Tim Scannell, founder and chief analyst with Shoreline Research, a Quincy, Mass., consulting firm specializing in wireless technology, said these applications will begin to emerge as wireless service providers team up with third-party software vendors who tailor their products to the individual business models.
"I think that most of the enterprise people have already explored Wi-Fi and wireless LANs (WLANs), and they know about productivity through wireless PDA," Scannell said. "But now they're looking at delivering services through wireless carriers."
At first, most services offered via wireless carriers will focus on customer relationship management for retail industries. But the variety of applications available will soon expand to cover the business needs of the health care, financial services and manufacturing segments, Scannell said.
The analyst also said several major factors are driving interest in carrier-provided wireless business applications. One of the most important reasons is getting employees out in the field and working face-to-face with customers and business partners.

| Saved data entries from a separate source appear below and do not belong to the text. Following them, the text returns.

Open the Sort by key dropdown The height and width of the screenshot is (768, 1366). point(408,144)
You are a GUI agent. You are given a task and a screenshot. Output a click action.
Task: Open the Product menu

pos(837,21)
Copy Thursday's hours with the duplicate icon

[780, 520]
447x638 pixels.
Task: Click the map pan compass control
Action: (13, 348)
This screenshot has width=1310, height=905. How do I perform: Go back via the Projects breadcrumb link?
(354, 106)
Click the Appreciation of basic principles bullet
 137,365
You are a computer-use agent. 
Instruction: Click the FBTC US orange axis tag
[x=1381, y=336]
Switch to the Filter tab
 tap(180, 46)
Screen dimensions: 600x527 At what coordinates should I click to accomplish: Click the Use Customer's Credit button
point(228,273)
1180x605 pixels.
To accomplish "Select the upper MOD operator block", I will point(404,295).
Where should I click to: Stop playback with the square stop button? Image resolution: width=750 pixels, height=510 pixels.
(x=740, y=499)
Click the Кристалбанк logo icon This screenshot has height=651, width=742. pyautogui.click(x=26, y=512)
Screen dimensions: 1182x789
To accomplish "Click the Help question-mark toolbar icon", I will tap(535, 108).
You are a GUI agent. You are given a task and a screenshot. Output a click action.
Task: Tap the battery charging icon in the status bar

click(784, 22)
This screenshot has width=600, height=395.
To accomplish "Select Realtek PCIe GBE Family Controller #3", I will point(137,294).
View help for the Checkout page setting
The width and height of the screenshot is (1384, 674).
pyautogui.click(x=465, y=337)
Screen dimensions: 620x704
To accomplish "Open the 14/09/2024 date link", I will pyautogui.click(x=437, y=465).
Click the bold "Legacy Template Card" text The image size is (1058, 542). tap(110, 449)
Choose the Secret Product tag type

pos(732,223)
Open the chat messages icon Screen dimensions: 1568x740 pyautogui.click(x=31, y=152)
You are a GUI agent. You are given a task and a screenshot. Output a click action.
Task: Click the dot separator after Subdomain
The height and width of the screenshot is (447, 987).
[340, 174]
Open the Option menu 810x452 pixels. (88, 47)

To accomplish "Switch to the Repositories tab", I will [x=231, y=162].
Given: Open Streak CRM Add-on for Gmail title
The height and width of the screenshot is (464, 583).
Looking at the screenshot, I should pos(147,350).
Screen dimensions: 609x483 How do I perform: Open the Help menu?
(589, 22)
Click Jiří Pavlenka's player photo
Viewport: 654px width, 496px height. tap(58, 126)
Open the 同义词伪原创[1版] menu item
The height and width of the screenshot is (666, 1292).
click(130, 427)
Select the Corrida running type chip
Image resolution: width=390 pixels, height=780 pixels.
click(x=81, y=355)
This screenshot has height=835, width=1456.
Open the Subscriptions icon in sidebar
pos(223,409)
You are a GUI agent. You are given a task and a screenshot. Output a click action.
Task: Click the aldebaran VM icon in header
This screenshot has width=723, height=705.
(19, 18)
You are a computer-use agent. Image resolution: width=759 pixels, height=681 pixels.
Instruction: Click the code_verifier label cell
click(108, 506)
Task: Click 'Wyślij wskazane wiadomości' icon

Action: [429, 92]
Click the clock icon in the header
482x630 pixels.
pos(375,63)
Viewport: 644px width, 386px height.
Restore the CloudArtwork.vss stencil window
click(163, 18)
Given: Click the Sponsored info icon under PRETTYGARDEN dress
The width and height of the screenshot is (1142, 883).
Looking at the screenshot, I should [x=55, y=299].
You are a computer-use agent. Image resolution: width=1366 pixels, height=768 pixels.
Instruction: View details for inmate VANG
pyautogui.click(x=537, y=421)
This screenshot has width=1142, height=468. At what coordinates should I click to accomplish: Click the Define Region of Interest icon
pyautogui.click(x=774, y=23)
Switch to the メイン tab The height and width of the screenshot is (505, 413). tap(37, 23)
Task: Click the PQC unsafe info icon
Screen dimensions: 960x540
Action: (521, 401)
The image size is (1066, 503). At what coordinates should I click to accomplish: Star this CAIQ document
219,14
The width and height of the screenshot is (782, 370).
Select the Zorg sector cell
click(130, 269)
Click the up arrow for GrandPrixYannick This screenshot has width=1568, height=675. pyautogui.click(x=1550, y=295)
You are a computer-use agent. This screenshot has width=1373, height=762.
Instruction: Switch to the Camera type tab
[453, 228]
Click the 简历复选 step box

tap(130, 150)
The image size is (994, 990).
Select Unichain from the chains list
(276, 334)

"No one is tethered to a desk anymore," Scannell said. "There is this big push to get people out toward the customers and dealing with more customer-facing duties."
Another reason for the interest in carrier-provided wireless business apps is that wide area wireless is seen as -- and actually is -- more secure than traditional WLANs.
"The (Institute of Electrical and Electronics Engineers) is working on making WLANs better, but they will always be inherently insecure," Scannell said.
A third reason for the interest is that the services provided are becoming faster, more robust and more reliable than they had been in the past. They're also more targeted at individual business needs, because of increasing collaboration between carriers and third parties.
"In order for carriers to differentiate their services so that business will go to them, they have to partner with the right solutions providers," Scannell said. "And a lot of them are doing that right now."
One of those third-party vendors is the Broadbeam Corp., in Cranbury, N.J. Broadbeam works in conjunction with wireless carriers, device manufacturers, systems integrators and application providers to offer end-user companies a customized mobile infrastructure.
"What they will do is go into a customer and they'll be able to draw a strategic map of what their technology needs, and provide the technology pieces to fit in," Scannell said.
Another company making strides in this area is XcelleNet Inc., which was recently acquired by Sybase Inc. Among other things, XcelleNet works with wireless carriers to provide business services via mobile phone.